A slew of companies including Apple, Google, Microsoft, Facebook and Amazon are heavily investing in virtual-assistant software.
Though recent years have brought major developments in the arena of intelligent assistants – from Amazon’s Alexa, to Google Now, to Microsoft's Cortana – the quest to make machines that can communicate with people in an intuitive way has been in development for decades, dating back to the 1960s. Nobody has quite nailed it yet, say industry observers.
"We are going to be talking to our computers," agrees Oren Etzioni, who heads the Seattle-based Allen Institute for Artificial Intelligence, which was set up by Microsoft co-founder Paul Allen. "But the truth is, all the devices that exist today are short on actual ability compared with the kind of capabilities we want," he told The Guardian.
What we want, according to the people building intelligent robots, is a world with no apps to toggle among. It's "too inconvenient," according to one Forrester analyst. Instead, people are looking for a smart machine that can chat with us and make restaurant reservations without burdening us with the need to touch a screen or dial a phone.
"There's now a much bigger bar to get over if you're going to build an app," Forrester analyst Julie Ask told the Post.

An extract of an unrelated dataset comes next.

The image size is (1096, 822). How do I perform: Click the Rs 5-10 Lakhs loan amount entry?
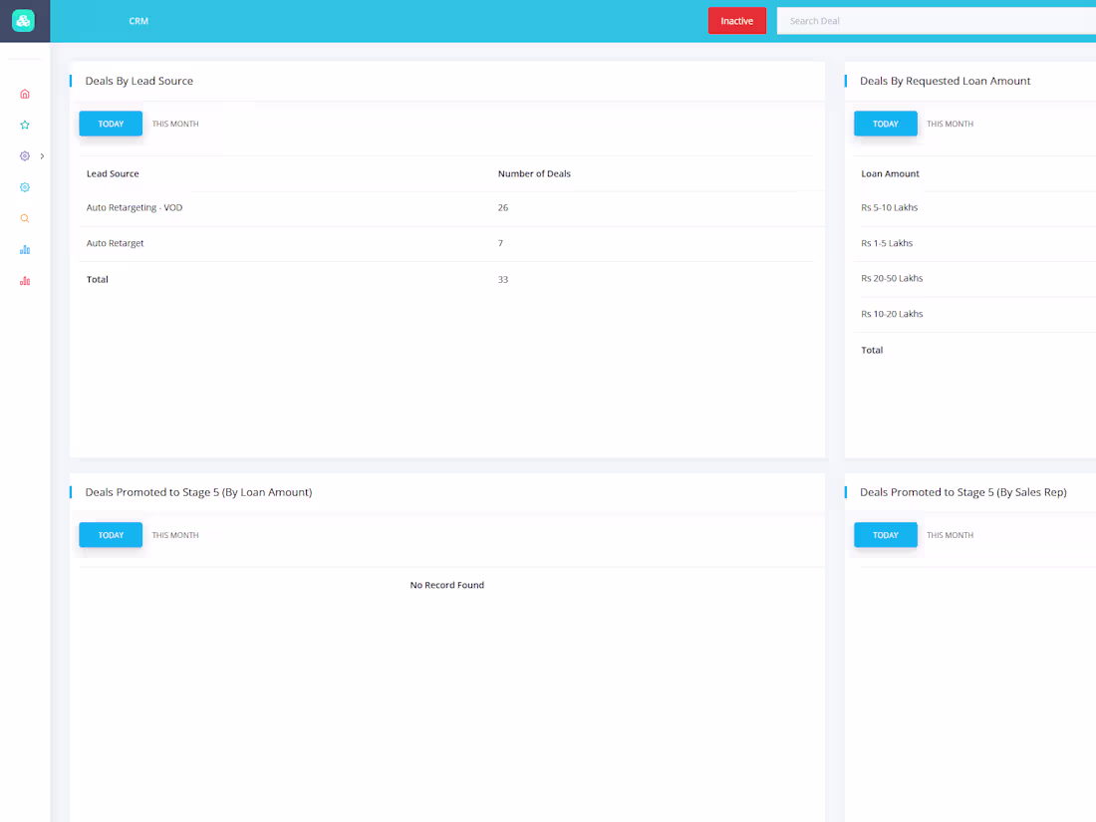click(x=889, y=207)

If Viv works as promised, it could push the technology further than anyone else has, taking care of diverse whims, from flowers to dinner, thanks to its partnerships with companies like SeatGuru, Uber, and Grubhub.
As the Post reports:
Kittlaus is talking to television companies, car companies, media companies and makers of smart refrigerators in his quest to unite all of them into a single, unbroken conversation. The data from these services enables the Viv brain to seem "intelligent."